Using a spatula, I scrape the mixture into a shallow bowl creating swirls on the top. Drizzle with a little olive oil and sprinkle with the smoked paprika. Garnish with some of the whole garbanzo beans. Serve this with cut veggies, pita bread or pita chips. It is just so darn good!
I’ll also use this as a sandwich spread during the week. Perfect on a grilled veggie hero or with turkey, cheese and veggies.
If you like dips (and who doesn’t?), try my Three Bean Hummus too. Also, don’t miss some of my other favorites: Whipped Feta with Cucumbers, Herbs and Lavender Fontina Dip, Roasted Veggies and Peach Salsa and my Four Cheese Fonduta w/Roasted Tomatoes.
Classic Hummus
Nutritional information is only an estimate. The accuracy of the nutritional information for any recipe on this site is not guaranteed.
Ingredients
- 2 15.5-Ounce Cans chickpeas, drained and liquid reserved
- 2/3 Cup of liquid from chickpeas
- 2/3 Cup Tahini
- 1 Garlic clove, grated
- 1/4 Tsp. Ground cumin
- 2 Lemons, juiced
- ½ Tsp. Sriracha
- Kosher salt to taste
- Extra-virgin olive oil, for drizzling
- Smoked paprika, for sprinkling
- Toasted pita bread or pita chips for serving
Instructions
- Drain the chickpeas and save the liquid. Reserve a couple of tablespoons of the chickpeas for garnish at the end.
- Using a food processor, mix the tahini, garlic and cumin. With the motor running, slowly drizzle in 2/3 cup of the reserved chickpea liquid and process until light and super creamy. (about 2 minutes).
- Add the chickpeas, the lemon juice, sriracha and 1/2 teaspoon salt to start to the tahini mixture. Process until the mixture is extremely smooth. (about 4 minutes) Scrape down the sides of the food processor occasionally. Thin with more of the chickpea liquid if you prefer a looser consistency.
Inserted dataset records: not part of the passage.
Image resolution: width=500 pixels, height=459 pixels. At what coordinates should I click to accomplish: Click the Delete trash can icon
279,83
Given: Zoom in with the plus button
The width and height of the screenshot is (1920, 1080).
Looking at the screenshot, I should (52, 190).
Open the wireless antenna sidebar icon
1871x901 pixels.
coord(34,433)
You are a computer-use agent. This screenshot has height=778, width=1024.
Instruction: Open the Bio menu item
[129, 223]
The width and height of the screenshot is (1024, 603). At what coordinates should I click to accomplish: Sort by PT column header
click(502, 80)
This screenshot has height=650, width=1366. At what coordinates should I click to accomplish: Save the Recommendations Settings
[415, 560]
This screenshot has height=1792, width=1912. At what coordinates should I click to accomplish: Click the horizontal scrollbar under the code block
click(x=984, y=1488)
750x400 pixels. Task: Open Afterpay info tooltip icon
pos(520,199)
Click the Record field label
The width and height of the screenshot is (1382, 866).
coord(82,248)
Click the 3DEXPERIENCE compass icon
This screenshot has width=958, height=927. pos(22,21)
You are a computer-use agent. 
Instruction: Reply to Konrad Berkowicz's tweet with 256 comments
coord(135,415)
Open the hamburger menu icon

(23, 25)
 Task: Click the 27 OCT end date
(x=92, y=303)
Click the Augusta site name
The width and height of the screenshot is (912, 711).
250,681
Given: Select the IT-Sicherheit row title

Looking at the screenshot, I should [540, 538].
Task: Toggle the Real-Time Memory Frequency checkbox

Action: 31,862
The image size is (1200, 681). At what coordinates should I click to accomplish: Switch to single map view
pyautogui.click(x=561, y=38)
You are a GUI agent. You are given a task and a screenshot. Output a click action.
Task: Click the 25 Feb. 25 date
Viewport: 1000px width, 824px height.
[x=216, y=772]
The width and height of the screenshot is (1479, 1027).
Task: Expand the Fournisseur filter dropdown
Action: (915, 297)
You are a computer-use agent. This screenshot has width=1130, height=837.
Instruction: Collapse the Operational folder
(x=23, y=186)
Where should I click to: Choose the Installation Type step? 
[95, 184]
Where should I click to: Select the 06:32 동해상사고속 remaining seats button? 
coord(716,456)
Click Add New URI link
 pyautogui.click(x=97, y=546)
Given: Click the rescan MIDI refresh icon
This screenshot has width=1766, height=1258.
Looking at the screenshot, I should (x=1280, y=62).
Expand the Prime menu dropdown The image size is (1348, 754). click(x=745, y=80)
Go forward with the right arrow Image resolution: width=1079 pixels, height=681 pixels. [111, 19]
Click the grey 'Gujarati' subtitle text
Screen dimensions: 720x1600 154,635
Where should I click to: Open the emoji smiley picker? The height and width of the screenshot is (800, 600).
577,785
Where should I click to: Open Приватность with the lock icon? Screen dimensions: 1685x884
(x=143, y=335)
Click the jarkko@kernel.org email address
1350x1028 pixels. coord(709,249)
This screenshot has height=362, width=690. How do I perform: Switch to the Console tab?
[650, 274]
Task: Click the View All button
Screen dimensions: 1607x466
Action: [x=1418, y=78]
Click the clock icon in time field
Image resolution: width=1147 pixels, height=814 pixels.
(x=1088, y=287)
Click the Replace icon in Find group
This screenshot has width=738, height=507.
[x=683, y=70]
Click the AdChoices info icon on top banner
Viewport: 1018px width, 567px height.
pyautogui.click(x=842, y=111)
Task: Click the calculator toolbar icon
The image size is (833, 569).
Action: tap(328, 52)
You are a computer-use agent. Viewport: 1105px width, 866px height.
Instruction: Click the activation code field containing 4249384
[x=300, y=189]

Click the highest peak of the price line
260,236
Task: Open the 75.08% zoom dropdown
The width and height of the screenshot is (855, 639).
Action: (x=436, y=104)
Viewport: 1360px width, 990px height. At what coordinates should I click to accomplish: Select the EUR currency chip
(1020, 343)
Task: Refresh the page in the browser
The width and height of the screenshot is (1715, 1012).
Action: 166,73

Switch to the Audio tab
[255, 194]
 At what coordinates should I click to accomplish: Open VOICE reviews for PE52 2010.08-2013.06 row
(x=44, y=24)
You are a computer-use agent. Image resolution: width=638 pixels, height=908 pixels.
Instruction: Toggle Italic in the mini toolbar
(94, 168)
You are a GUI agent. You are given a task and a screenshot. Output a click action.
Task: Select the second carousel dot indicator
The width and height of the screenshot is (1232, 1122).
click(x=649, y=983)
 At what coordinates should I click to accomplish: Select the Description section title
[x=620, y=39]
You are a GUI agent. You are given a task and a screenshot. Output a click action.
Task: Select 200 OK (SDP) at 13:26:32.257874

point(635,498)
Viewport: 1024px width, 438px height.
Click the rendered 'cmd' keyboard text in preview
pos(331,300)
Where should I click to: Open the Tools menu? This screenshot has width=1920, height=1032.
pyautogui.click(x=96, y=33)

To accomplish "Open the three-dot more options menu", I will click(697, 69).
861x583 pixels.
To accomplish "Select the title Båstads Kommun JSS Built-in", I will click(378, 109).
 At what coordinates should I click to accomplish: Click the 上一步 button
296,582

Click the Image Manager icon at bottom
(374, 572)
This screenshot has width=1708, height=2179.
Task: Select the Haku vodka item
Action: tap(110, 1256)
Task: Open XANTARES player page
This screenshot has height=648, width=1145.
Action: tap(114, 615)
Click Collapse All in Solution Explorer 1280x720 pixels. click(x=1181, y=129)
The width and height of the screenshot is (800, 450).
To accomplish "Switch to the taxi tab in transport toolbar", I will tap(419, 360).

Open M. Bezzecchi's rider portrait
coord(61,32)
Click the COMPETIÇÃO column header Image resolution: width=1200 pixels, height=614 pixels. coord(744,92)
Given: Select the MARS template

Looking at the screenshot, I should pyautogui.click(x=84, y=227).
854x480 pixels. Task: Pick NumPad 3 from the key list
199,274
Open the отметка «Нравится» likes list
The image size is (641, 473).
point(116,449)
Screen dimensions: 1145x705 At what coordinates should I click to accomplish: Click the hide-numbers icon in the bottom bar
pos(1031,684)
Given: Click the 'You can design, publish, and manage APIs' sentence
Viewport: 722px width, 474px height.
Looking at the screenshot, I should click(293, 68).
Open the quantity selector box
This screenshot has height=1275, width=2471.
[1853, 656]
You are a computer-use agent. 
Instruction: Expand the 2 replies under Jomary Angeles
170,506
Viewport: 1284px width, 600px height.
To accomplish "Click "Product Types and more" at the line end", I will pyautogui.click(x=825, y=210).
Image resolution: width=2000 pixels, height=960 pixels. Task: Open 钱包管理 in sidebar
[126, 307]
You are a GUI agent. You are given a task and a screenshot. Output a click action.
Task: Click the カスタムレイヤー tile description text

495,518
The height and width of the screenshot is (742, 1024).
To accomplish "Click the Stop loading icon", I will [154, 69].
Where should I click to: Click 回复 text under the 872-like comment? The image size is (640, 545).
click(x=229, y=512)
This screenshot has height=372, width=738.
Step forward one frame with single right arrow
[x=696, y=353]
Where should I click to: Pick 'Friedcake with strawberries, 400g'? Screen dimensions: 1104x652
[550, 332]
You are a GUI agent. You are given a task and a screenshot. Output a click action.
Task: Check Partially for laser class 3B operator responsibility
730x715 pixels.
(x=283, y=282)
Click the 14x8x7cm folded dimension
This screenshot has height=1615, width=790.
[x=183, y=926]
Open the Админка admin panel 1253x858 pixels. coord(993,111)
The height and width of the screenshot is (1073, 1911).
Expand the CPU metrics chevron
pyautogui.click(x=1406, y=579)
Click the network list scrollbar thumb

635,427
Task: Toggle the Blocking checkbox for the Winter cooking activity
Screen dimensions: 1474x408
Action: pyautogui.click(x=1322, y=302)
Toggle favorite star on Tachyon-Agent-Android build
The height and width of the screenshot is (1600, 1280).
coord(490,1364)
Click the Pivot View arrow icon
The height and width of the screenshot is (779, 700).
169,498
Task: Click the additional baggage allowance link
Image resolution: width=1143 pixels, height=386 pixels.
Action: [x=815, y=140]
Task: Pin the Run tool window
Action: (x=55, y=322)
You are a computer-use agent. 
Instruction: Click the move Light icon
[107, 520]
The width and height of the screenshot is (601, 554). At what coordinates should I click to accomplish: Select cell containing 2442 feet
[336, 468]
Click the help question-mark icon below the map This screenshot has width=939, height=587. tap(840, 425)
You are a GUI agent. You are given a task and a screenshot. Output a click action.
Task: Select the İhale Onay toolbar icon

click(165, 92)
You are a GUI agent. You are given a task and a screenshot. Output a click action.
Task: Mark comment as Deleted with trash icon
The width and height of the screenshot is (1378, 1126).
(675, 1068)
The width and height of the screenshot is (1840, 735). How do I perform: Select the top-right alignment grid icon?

Taste and season with more salt, lemon juice or cumin as desired.
- Spoon the hummus into a shallow bowl, making swirls on top to create little wells to capture the olive oil you will be adding. Then, drizzle the top of the hummus with olive oil. Top with the reserved chickpeas and sprinkle with paprika. Serve with pita bread and/or pita chips.